WHAT THIS TASK INVOLVES: Pull every line with "computer" from the data below and copy it.

RECORDS SUPPLIED:
[Start of Attachment]

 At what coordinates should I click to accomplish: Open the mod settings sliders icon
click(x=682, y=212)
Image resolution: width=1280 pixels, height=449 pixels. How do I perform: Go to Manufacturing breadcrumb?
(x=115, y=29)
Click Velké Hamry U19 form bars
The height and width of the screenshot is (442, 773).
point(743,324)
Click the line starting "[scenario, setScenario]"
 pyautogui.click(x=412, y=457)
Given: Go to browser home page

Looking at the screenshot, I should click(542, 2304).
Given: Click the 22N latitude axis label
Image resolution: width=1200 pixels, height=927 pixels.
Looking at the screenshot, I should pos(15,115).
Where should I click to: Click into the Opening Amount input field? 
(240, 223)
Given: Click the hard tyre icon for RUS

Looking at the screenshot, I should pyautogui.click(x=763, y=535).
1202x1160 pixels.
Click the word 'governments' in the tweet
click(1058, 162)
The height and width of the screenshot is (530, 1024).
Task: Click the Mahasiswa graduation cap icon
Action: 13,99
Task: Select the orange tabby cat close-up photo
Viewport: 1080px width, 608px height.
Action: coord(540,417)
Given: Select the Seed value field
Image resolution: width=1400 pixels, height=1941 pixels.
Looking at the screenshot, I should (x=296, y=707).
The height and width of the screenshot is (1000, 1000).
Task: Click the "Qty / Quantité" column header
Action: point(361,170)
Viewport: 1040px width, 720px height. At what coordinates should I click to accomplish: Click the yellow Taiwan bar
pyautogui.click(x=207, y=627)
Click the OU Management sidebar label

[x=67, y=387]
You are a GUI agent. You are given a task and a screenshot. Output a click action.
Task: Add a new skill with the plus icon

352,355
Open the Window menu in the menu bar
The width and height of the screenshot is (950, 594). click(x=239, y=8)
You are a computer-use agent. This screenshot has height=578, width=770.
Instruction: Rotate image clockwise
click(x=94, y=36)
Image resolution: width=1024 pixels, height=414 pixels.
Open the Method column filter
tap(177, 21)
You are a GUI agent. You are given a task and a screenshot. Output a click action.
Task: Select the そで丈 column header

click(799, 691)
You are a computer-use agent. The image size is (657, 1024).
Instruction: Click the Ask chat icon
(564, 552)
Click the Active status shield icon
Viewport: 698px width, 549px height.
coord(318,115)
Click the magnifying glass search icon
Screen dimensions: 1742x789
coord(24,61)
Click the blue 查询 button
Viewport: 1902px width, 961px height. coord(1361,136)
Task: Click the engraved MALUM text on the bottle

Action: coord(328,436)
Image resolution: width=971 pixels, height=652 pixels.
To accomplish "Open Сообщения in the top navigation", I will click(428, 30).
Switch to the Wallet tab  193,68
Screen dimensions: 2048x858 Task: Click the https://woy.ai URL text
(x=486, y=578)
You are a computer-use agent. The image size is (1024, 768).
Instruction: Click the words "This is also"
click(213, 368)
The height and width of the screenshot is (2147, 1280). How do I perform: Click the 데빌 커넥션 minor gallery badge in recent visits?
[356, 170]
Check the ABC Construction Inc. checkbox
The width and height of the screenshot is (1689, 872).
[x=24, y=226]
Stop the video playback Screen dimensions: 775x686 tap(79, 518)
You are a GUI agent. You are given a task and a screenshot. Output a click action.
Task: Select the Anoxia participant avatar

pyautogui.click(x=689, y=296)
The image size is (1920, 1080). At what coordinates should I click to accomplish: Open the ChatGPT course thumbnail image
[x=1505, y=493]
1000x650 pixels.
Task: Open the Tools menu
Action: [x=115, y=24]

[End of Attachment]

REPLY:
You are a computer-use agent. This screenshot has height=578, width=770.
You are a computer-use agent. The image size is (657, 1024).
You are a computer-use agent. The image size is (1024, 768).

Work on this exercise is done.